RESIDENTIAL PROPERTY FLIPPING RULE – BUDGET 2022
Where property is acquired for the purpose of resale at a profit, any gains (or losses) on disposition are on income, rather than capital account.
Determining the intention of the taxpayer requires a detailed review of all relevant facts and is a matter frequently disputed in the courts. Often, the taxpayer also argues that a capital gain on disposition of the property attracts no tax due to the principal residence exemption.
Budget 2022 proposed a new rule that would deem all gains arising from the disposition of residential property (including rental property) that was owned for less than 12 months to be business income, subject to specific exceptions.
The measure would apply in respect of residential properties sold on or after January 1, 2023. Although Budget 2022 included substantial discussion of this proposal, draft legislation was not included. The
government indicated that there will be a consultation once the draft legislation is released.
The deeming rule would not apply where the property is disposed of as a result of one of the following life events:
death – due to, or in anticipation of, the death of the taxpayer or a related person;
household addition – due to, or in anticipation of, a related person joining the taxpayer’s household or the taxpayer joining a related person’s household (e.g. birth of a child, adoption, care of an elderly parent);
separation – due to the breakdown of a marriage or common-law partnership;
personal safety – due to a threat to the personal safety of the taxpayer or a related person, such as the threat of domestic violence;
disability or illness – due to a taxpayer or a related person suffering from a serious disability or illness;
employment change – for the taxpayer or their spouse or common-law partner to work at a new location or due to an involuntary termination of employment. In the case of work at a new location, the taxpayer’s new
home must be at least 40 km closer to the new work location;
insolvency – due to insolvency or to avoid insolvency; and
involuntary disposition – a disposition against someone’s will, for example, due to expropriation or the destruction or condemnation of the taxpayer’s residence due to a natural or man-made disaster.

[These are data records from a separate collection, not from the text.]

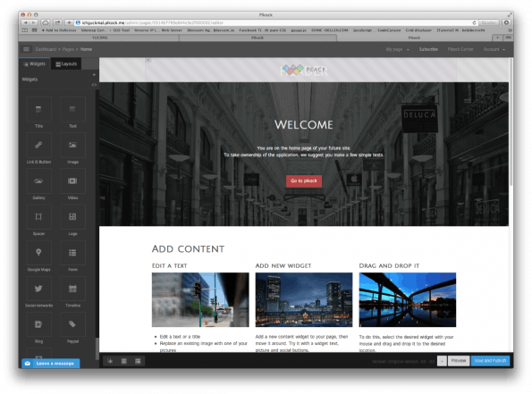Collapse the Widgets panel arrow
The height and width of the screenshot is (394, 532).
tap(94, 74)
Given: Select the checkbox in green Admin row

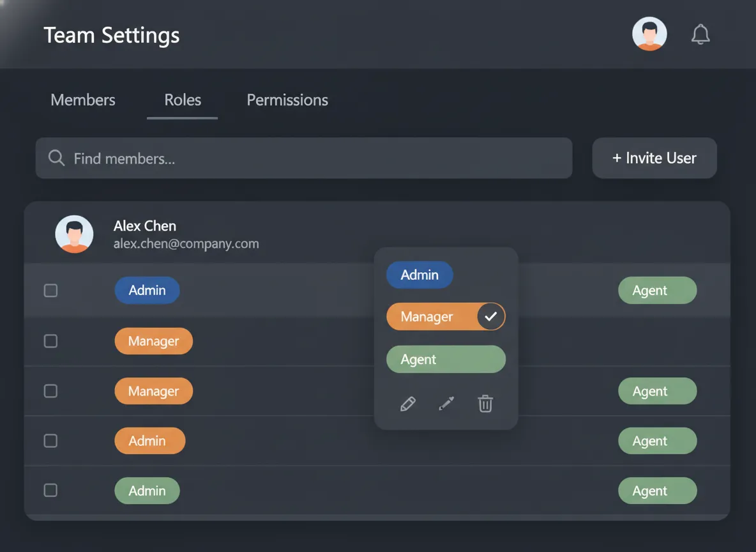Looking at the screenshot, I should (50, 491).
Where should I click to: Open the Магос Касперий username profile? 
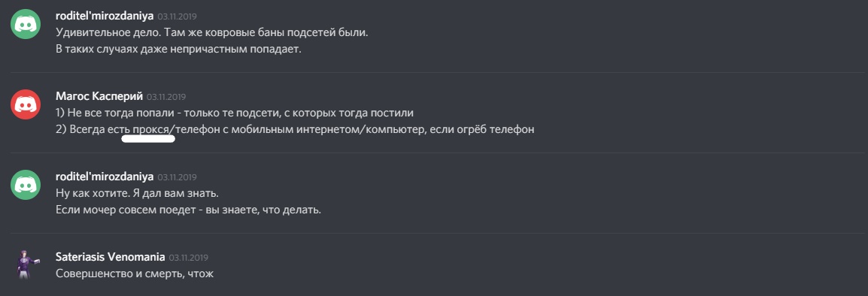coord(99,96)
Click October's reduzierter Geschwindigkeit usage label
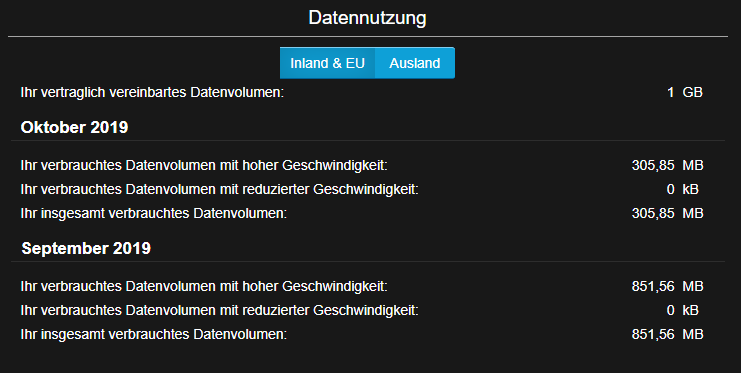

Properties held for more than 12 months, or meeting one of the exceptions noted above, would continue to generate either business income or a capital gain on the disposition, depending on whether the property was acquired for the purpose of resale at a profit (business income) or was acquired for some other purpose (capital gain).
While this measure was reflected as a “personal income tax measure” in the Budget documents, it was unclear whether the deeming rule would also apply to corporations and other taxpayers.
Assignment sales
The government announced in November 2022 that it would expand the new residential property flipping rule to cover profits from assignment sales, applicable to transactions occurring on or after January 1, 2023.
Under this proposal, if you dispose of a right to purchase residential property and the right was held for less than 365 days before disposition, the profit would be treated as business income and would not be eligible for capital gains treatment, subject to the exceptions for certain life events or circumstances described above.
If you hold a right to purchase a residential property under a purchase and sale agreement and proceed with the purchase, the 12-month holding period resets on the date of the property purchase. The property flipping rule may then apply if you dispose of the residential property itself within 12 months of its acquisition.